(Dataset entries)
__________________________________________________

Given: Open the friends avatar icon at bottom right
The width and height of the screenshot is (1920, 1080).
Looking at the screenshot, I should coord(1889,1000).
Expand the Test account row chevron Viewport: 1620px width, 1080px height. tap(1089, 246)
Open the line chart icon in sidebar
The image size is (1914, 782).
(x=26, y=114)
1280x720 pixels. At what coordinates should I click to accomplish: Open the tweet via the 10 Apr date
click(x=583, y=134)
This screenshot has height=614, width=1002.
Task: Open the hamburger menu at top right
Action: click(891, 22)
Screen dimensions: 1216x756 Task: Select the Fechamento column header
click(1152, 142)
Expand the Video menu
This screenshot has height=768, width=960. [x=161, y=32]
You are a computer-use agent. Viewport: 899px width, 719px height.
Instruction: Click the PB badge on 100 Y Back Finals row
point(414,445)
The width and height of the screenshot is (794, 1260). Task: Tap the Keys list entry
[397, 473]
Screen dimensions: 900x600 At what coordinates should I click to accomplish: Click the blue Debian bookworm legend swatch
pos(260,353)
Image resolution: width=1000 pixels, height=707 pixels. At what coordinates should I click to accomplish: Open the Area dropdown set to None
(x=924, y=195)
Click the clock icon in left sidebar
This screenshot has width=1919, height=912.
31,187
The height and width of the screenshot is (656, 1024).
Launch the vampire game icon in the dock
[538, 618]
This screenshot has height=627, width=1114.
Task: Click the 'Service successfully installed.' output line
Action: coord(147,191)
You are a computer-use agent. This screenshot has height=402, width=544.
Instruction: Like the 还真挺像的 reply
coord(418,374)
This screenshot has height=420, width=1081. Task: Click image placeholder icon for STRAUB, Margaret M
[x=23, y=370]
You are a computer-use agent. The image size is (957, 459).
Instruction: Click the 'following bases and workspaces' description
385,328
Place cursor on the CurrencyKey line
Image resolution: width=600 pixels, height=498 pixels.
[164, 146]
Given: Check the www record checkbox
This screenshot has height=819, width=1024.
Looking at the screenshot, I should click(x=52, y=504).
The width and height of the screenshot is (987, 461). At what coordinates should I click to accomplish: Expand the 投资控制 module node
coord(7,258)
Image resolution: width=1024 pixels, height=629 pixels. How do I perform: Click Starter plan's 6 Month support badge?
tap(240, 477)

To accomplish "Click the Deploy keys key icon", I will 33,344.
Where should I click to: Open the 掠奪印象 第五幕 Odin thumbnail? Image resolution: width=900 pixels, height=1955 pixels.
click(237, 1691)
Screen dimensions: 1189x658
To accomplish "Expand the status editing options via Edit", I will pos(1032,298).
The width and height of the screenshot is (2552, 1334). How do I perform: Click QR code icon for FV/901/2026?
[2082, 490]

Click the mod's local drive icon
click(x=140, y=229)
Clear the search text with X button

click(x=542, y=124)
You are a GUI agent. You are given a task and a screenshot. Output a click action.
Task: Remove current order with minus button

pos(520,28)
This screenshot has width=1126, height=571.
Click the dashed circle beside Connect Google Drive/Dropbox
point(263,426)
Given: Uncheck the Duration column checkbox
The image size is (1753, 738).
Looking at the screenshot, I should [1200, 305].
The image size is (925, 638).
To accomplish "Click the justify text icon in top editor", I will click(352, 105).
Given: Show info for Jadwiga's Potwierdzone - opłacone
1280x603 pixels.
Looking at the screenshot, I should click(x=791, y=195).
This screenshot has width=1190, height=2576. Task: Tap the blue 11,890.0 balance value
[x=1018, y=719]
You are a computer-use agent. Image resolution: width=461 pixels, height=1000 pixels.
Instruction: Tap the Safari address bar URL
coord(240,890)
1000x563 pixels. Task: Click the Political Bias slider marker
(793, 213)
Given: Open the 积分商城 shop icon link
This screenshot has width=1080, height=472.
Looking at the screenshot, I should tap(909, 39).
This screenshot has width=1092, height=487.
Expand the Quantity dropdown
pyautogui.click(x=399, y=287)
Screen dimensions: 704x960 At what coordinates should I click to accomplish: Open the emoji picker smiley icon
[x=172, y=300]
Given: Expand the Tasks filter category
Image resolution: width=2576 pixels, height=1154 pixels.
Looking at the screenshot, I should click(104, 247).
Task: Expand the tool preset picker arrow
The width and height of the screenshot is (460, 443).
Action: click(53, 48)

__________________________________________________

> **Exercise prompt**
Repeat, exactly as they stand above, the lines from the line with "Image resolution: width=1000" to the line with "The height and", both lines included.

> **Task result**
Image resolution: width=1000 pixels, height=707 pixels. At what coordinates should I click to accomplish: Open the Area dropdown set to None
(x=924, y=195)
Click the clock icon in left sidebar
This screenshot has width=1919, height=912.
31,187
The height and width of the screenshot is (656, 1024).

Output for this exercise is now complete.